5 Temmuz 2012 Perşembe

LA LA LA LA...

Erzurum yolundayım, otobüste...Ve bilin bakalım şu sıralar buralarda hangi mevsim yaşanıyor:) Elbette ki kış:)

Sevimli kahramanlar Bozkurt Ailesi olaraktan bu sene üstüste iki düğünümüz var. Bundan mütevellit düştük yollara. İyi de oldu hani. İstanbul'un yapıştıran(!) nemli sıcağına dayanmaktan bitap düşmüş bünyeler olarak rahat bir nefes almış durumdayız...:)

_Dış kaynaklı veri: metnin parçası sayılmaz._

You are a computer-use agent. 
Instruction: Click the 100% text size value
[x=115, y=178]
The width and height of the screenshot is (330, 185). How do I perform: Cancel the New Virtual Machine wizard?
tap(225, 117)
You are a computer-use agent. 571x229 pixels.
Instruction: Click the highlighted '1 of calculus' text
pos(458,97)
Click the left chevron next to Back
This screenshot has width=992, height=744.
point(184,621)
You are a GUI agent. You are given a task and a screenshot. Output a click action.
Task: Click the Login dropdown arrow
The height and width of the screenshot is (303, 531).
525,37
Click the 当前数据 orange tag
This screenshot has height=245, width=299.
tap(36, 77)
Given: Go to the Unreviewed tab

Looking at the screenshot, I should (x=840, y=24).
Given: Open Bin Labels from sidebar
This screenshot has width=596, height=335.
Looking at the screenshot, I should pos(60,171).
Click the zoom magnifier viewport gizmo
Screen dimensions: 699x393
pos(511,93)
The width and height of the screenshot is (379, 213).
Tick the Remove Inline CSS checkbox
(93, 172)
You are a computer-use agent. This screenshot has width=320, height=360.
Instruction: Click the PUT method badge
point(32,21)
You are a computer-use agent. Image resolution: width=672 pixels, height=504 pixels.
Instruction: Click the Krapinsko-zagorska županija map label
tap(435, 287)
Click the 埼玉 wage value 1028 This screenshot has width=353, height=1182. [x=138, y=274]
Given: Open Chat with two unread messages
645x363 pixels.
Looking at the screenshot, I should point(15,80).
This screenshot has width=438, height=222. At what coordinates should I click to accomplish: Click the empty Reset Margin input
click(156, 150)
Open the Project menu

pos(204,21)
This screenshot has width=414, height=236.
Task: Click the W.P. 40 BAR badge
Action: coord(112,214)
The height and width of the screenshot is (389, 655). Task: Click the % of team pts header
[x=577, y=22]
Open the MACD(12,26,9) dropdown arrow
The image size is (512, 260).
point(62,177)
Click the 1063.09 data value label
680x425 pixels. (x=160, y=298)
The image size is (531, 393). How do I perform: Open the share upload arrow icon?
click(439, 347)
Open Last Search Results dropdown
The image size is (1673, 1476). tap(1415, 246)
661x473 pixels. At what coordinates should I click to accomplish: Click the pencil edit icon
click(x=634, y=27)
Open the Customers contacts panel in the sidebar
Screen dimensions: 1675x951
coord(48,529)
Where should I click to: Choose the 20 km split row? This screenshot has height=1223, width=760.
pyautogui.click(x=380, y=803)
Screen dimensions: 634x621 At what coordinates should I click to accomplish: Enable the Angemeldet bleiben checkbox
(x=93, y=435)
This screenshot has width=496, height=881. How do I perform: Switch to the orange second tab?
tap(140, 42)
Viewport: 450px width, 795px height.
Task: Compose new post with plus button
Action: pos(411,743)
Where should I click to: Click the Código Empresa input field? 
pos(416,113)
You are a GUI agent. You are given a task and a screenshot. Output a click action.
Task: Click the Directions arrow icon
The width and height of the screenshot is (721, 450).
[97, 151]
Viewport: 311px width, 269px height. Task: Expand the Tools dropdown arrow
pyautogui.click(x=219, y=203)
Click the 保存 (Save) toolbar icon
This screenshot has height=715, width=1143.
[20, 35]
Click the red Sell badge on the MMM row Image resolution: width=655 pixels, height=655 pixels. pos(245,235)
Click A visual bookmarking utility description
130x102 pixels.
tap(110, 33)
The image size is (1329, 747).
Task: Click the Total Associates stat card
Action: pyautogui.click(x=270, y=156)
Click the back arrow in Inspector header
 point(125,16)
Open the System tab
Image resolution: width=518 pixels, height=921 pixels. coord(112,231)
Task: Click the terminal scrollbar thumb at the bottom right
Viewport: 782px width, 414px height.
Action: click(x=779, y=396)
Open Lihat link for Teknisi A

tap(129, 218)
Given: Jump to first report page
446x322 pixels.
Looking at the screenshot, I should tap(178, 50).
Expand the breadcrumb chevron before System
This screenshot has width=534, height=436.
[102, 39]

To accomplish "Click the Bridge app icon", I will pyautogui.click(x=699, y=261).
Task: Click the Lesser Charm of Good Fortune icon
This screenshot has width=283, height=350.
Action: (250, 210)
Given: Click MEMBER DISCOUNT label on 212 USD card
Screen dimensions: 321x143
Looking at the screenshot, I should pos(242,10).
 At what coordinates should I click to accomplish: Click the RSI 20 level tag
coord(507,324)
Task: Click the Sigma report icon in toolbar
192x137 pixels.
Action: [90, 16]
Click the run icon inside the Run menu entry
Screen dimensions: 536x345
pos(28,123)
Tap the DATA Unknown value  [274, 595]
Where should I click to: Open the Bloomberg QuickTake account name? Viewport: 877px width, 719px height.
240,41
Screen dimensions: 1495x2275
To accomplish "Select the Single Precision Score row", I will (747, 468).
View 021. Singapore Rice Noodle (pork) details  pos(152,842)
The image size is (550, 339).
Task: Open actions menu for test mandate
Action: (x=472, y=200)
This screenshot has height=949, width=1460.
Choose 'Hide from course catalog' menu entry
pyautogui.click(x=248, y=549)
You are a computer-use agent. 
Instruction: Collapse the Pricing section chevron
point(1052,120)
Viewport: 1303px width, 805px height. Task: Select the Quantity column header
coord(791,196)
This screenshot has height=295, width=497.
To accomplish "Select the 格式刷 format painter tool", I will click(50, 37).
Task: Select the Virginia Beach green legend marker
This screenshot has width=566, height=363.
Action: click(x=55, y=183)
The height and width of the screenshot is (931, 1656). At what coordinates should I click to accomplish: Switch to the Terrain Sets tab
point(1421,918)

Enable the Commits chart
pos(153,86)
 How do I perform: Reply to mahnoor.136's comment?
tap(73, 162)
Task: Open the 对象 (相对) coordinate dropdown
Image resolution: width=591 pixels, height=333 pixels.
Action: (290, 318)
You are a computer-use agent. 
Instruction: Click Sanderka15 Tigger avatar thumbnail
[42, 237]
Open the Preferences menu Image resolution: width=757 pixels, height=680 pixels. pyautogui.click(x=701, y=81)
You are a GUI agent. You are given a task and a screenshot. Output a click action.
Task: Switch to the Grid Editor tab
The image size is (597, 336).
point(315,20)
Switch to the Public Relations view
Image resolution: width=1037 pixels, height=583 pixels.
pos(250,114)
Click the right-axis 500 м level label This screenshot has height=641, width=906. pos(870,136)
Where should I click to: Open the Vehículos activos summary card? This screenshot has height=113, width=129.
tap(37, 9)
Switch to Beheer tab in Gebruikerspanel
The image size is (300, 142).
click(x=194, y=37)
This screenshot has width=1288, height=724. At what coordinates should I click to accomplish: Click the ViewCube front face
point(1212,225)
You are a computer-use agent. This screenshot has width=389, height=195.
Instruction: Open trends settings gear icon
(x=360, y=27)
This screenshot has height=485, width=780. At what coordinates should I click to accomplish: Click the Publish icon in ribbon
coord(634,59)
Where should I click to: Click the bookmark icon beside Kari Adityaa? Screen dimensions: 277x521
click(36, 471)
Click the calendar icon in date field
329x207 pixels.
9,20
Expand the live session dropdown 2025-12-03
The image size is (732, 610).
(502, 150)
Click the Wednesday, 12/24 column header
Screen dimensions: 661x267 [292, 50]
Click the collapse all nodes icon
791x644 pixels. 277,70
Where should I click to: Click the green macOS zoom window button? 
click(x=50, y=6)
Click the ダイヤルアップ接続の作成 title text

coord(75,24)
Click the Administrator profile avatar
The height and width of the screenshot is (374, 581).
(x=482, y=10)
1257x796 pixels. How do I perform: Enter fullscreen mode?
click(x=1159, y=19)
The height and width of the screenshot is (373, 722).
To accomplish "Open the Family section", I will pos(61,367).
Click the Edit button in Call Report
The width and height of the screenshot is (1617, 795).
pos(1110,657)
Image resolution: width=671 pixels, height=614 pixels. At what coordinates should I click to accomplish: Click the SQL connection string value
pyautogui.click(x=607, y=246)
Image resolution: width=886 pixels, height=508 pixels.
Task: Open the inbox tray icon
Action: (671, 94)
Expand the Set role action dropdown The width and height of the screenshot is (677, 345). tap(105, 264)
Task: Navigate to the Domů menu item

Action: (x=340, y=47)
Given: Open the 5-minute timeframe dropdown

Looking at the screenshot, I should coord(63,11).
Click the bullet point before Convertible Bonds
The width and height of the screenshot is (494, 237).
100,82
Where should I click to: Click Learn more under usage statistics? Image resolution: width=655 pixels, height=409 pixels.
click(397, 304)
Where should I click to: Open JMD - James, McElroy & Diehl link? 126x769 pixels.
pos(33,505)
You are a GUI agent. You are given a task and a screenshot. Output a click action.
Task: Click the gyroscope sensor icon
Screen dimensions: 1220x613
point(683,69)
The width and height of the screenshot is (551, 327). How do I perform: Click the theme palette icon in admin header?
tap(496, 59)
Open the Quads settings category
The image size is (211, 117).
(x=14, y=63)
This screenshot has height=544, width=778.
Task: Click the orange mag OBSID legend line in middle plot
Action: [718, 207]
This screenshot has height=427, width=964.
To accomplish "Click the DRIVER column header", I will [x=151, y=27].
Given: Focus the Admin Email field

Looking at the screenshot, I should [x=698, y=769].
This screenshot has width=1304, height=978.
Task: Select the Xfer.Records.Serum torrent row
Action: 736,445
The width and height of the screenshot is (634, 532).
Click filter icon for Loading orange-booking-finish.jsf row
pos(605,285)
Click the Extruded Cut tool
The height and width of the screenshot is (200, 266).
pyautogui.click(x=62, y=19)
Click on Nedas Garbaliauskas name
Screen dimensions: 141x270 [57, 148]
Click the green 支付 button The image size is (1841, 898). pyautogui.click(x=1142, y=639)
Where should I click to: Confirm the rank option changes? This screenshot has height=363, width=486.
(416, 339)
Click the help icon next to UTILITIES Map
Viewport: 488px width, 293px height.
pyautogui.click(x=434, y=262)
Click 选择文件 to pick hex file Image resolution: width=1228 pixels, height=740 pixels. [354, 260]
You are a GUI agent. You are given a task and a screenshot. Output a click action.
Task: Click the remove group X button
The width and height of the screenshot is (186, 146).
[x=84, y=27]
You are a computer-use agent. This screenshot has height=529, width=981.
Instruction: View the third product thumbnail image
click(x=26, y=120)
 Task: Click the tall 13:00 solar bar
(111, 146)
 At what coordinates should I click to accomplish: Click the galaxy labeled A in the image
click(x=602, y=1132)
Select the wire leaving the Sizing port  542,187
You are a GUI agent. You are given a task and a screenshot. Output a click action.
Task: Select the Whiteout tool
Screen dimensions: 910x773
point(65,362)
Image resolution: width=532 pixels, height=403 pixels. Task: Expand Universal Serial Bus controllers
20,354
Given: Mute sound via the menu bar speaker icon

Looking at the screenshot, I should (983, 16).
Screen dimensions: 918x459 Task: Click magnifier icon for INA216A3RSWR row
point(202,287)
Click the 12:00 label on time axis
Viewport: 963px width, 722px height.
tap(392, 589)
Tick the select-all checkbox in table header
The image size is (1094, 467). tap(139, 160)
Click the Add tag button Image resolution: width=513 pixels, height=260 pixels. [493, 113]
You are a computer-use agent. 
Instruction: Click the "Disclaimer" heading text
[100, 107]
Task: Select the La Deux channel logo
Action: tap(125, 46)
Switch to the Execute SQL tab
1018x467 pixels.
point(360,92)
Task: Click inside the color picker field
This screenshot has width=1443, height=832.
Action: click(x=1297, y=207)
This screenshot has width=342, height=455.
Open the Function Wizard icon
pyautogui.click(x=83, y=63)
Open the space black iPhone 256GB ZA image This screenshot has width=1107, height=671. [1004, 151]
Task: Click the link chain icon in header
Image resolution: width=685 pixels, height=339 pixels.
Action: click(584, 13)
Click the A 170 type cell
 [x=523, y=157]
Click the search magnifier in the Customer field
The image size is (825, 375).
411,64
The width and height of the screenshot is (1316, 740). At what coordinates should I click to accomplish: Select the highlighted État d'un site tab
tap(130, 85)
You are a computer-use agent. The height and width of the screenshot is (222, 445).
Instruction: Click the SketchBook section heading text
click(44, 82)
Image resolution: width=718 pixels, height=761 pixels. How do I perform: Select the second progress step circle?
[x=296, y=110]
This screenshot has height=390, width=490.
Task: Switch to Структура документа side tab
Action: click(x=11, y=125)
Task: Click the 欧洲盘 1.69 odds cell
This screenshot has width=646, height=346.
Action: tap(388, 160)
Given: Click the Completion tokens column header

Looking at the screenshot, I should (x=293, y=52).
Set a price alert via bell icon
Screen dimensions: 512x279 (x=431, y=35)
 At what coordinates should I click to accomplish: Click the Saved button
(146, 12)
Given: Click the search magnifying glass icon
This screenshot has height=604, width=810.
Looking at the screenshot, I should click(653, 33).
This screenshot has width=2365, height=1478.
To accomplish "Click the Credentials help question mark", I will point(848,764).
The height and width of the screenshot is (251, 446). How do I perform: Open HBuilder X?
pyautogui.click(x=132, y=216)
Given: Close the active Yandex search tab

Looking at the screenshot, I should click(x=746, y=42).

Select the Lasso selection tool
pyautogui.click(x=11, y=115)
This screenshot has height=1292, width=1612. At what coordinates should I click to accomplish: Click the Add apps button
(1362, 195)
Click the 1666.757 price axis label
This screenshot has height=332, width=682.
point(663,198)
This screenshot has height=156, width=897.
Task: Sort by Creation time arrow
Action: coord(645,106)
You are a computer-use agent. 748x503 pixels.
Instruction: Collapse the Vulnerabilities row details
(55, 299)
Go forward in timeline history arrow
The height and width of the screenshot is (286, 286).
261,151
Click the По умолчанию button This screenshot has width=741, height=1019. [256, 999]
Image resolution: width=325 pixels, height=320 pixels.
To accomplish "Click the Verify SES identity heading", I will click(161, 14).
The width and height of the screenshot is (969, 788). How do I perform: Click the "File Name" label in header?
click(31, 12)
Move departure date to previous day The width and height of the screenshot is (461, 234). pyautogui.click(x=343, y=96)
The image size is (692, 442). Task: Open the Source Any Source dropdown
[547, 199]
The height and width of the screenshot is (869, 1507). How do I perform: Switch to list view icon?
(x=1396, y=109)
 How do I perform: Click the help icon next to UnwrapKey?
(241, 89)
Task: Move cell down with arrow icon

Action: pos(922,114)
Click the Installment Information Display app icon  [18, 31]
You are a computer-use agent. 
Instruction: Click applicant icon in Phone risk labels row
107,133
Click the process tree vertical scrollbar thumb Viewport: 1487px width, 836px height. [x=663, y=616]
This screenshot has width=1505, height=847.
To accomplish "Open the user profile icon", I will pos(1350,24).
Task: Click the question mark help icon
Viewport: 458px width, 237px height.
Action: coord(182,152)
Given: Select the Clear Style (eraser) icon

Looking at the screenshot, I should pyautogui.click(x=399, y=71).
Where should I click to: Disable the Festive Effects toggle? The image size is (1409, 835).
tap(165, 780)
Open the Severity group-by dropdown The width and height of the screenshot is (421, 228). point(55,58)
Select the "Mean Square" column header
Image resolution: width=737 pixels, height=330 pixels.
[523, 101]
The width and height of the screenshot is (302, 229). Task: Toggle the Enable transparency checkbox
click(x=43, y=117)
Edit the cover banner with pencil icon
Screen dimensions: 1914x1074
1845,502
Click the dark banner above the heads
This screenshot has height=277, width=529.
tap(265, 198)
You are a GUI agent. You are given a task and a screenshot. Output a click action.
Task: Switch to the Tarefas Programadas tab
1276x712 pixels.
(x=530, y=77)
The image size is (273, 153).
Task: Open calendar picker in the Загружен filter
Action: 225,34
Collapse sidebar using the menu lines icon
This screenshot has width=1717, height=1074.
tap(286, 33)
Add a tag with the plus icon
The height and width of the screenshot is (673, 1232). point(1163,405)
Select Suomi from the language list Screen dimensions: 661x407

Ama bu satırları yazmamın bambaşka bir sebebi var aslında. Yan koltukta annesinin kucağında oturan, minik yol arkadaşım bu satırların ilham kaynağı. Şu anda annesi uyuyor. O da at kuyruğu yaptığı saçı sallana sallana camdan bakıyor:) Sevimli mi sevimli:) Bir de özelliği var ki sormayın:) Annesine her derdini hafif bir melodiyle harmanlayıp anlatma yetisine sahip:) Yani bıdı bıdı konuşurken sık sık şarkı söyleme modunda:) "Anne buyası açılmıyooooor aaaçılmıyor" "Anne baba neyyydeee baba la la la la"... gibi:D

Her zamanki gibi... Bir 'çocuk' olduğu için çocuk saflığına imrendim... Bir de bu özelliğiyle mest etti beni, her an ısırabilirim:)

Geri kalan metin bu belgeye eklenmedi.